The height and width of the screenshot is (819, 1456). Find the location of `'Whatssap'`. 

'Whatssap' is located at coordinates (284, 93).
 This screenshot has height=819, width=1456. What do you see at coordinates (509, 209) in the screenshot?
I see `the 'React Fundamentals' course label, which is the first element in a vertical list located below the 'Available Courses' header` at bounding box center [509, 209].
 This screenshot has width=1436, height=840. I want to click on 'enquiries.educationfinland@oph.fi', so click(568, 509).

# Exercise requirements:
Write out the records again, swapping "location" for "position" and leaving everything else unchanged.

# Task result:
The height and width of the screenshot is (819, 1456). Find the position of `'Whatssap'`. 

'Whatssap' is located at coordinates (284, 93).
 This screenshot has height=819, width=1456. What do you see at coordinates (509, 209) in the screenshot?
I see `the 'React Fundamentals' course label, which is the first element in a vertical list located below the 'Available Courses' header` at bounding box center [509, 209].
 This screenshot has width=1436, height=840. I want to click on 'enquiries.educationfinland@oph.fi', so click(568, 509).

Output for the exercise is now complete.